BORG THINKING: STANDARDIZING TOO SOON
In the last few issues of The Visual Thinker, we put the foundation in place for our continuing discussion about standards and standardization. Now let’s take on THE trap: all too easily as we implement a visual workplace, we standardize visual devices too soon—instead of cultivating visual inventiveness.
Many people rightly link standardization with the journey to excellence. But far too many equate this to making everything the same, uniform, unvarying—even identical. This is a mistake I call cookiecutter-itis, and it is particularly dangerous in reference to a visual workplace. Addresses, for example, are an indispensable part of every visual landscape. But if we settle for addresses that follow the formula of “same/uniform/unvarying”, then we miss creating a robust language of visual performance, made up of rich and variant visual devices. The result is an array of cookie cutter addresses—black letters and numbers on a white background.
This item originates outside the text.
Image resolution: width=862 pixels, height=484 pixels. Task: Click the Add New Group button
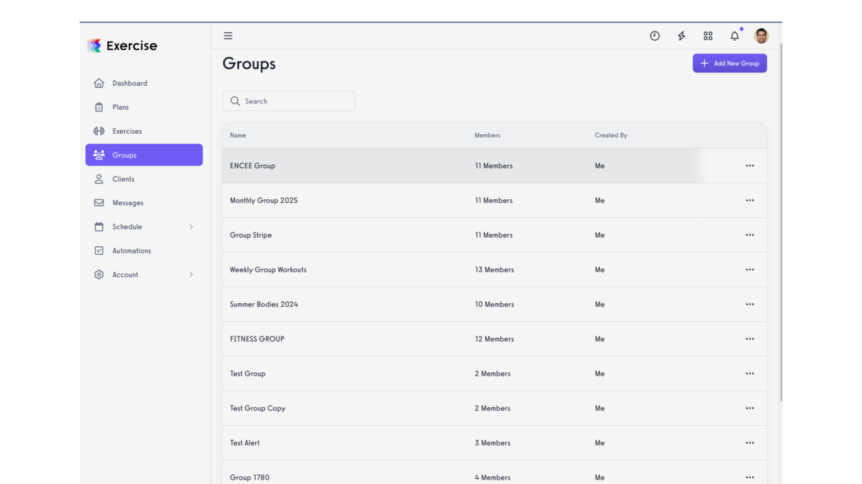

No array at all.
Cookie-cutter standardization is death by sameness. This robs the enterprise of the possibility of high-performance excellence, and its employees of the satisfaction that comes from genuine inventive engagement—aka, thinking—and the robust, creative solutions that derive from that. For me, one of the hallmarks of a spirited and engaged workforce and a genuinely effective visual conversion is what I call the “weird” factor—or, in polite company, the “local” factor. “Weird” is good when it comes from an effort to create more functionality out of the ordinary.
If a company’s array of visual devices looks suspiciously similar and occurs on the same level of mind, something’s not right with the rollout. Usually that means two things. First, the “good enough” bar is set too low; as a result, the company standardizes on visual improvements too quickly. Second, no time (or not enough time) is set aside for improvement activity; as a result, people simply do not have the time or the quiet to think and do—to test their own ideas and experiment. In either case, the visual improvement process is short-circuited—and, with it, performance.
Many companies casually approach the mighty opportunity that cultivating a well-developed, locally-grown language of visual devices offers. This is usually because they do not yet realize how powerfully those “weird” visual devices can contribute to the bottom line. In many such facilities, white addresses with black letters or numbers are plastered on everything, cookie-cutter fashion—usually under a 5S umbrella—in the mistaken belief that this fulfils the requirement.
It does not. Small wonder that the very people asked to put such dull addresses in place lose the will to maintain them or the heart to spread them. The standard is already set. It’s called “good enough,” a sworn enemy of excellence.
Did you know that there are over 15 different types of addresses? Yep. Look at the hanging address in Figure A. Seen it before? Of course you have. By contrast, look at Figure B. I rest my case.
Let’s move away from cookie-cutter standardization and take up the challenge of making our visual devices weird, unexpected, and thrilling—as if we were the customer of these devices and our job was to delight ourselves with them.
When we implement visuality effectively, we make a point of not standardizing devices too soon—but focus instead on cultivating visual inventiveness. Excellence is never achieved by neutralizing differences and homogenizing people’s ideas. Excellence has heft and strength and adventure to it. Who wants plain vanilla when we can have Cherry Garcia?